One may apply any of the ester-type drugs of the local anesthetics in 25 or 50% dilution intranasally with an applicator. If the patient is allergic, local oedema will develop. Should the hypersensitivity remain questionable, one can inject subcutaneously 10% of the normal dosage with epinephrine at 15 min intervals and increase the dosage until the desired dose is attained. However, the danger of anaphylaxis developing is ever-present and proper precautions should be taken (Seskin, 1978).

Allergy tests
The test procedure:
The patient is seated in the dental chair, which is then tilted so that the patient is semi-reclined. Baseline recordings of the patient's pulse rate, blood pressure and oxygen saturation are obtained. The pulse oximeter remains in position during the tests. In cases, where the history cannot exclude an allergic reaction, venous access is secured. The intra-dermal direct challenge tests are undertaken in the skin of the flexor surface of the forearm (which is cleaned using sterile saline). The test consists of intra-dermal injections of 0.1 mL of 0.5% lignocaine and 0.5% prilocaine (both plain without vasoconstrictor and without preservative) and normal saline (as a control). Although, skin testing has been criticized (as false positive and negative reactions occur), they remain valuable as part of the testing procedure. The site of the injections and the patient's general condition are observed closely for the first 15 min and then at 15 min intervals up to 1 h. In the absence of an immediate response, the second stage of the procedure is conducted. A 'dental' challenge test is undertaken. The dental chair is positioned so that the patient is fully reclined. A 1.0 mL of 2% lignocaine with adrenaline (Xylocaine, Astra) is administered as a maxillary buccal infiltration adjacent to the second premolar.

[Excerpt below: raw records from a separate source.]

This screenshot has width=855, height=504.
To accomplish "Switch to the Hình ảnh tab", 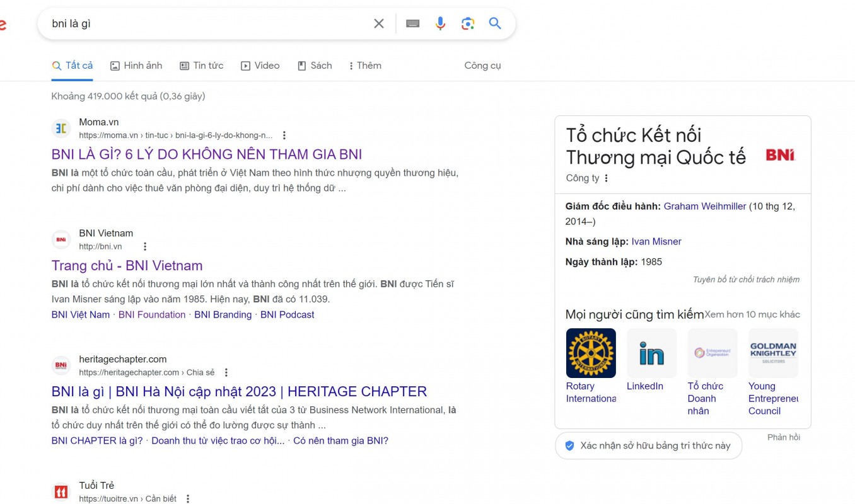I will click(136, 66).
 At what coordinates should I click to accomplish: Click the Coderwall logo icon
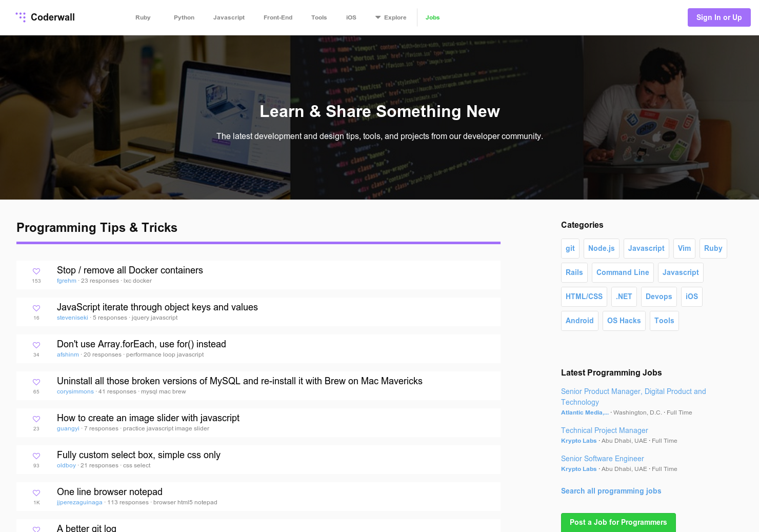coord(21,17)
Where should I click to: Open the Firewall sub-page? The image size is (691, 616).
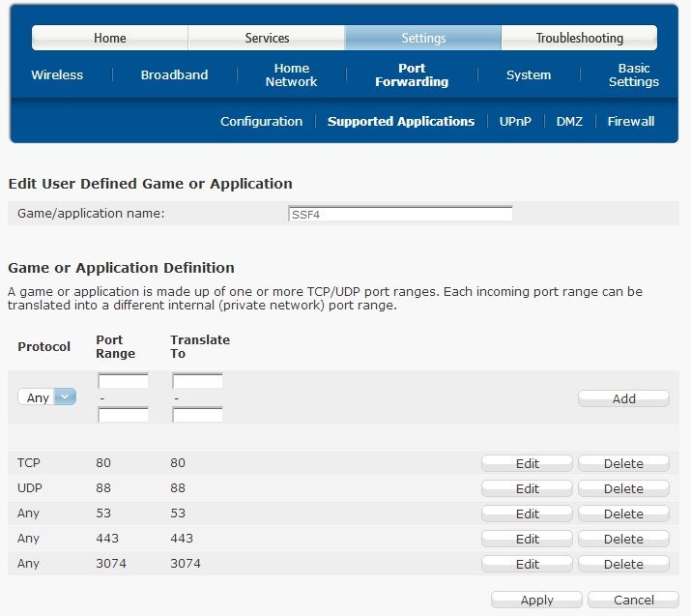[x=631, y=121]
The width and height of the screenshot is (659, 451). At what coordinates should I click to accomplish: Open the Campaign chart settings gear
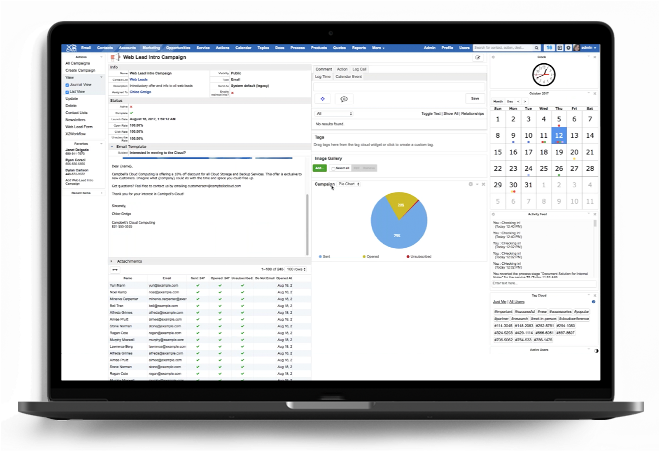pos(470,185)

The patient is then monitored for a further hour, which includes re-examination of the skin test sites. At the completion of the observation period, the patient is discharged, but is requested to contact, or to return to hospital, on the following day (or later) if he has any concerns and, in particular, if he has any swelling, itch or a rash (Rood, 2000).

If the suspect local anesthetic is known, skin testing should be performed with a non cross-reacting drug; if unknown, an amide-usually lidocaine-can be used. If preservatives are suspected, one should request that these are tested separately. Vasoconstrictors are omitted as they can mask a positive test result. Dilutions and doses are based on those, for which systemic reactions to skin tests or false results have been reported. If the patient demonstrated a previous delayed allergic reaction to a local anesthetic, challenge tests should be delayed 24-48 h. If a positive test is encountered, another agent should be tested. Once, a negative agent is identified by skin testing, incremental subcutaneous challenge is performed to confirm a safe and tolerable drug. Obviously, this procedure should be performed in a facility capable of treating an adverse reaction. Given a negative challenge-test result, the agent should be acceptable for clinical use. Again, if the patient's history is suggestive of a delayed reaction, clinical use should be delayed 24-48 h to ensure a delayed test reaction has not occurred (Bosco, 1993).


Many investigations shown that adverse reactions to local analgesics can mimic symptoms characteristic of allergic responses, but on subsequent investigation proved not to be caused by true allergies to local analgesic agents. Allergic reactions to amide type local anesthetics agents are extremely rare. Ester local anesthetics produce para-amino benzoic acid as a metabolite and it is a known allergen. Methylparaben is also a known allergen and it is used occasionally as a preservative in commercial preparations of some amide local anesthetics. The majority of reactions is either psychosomatic or a consequence of intravenous administration. A small portion may also be generally dermatologic when they occur and rarely are systemic or anaphylactoid. Recommendations for screening suspect patients can be found in the study and generally involve skin tests.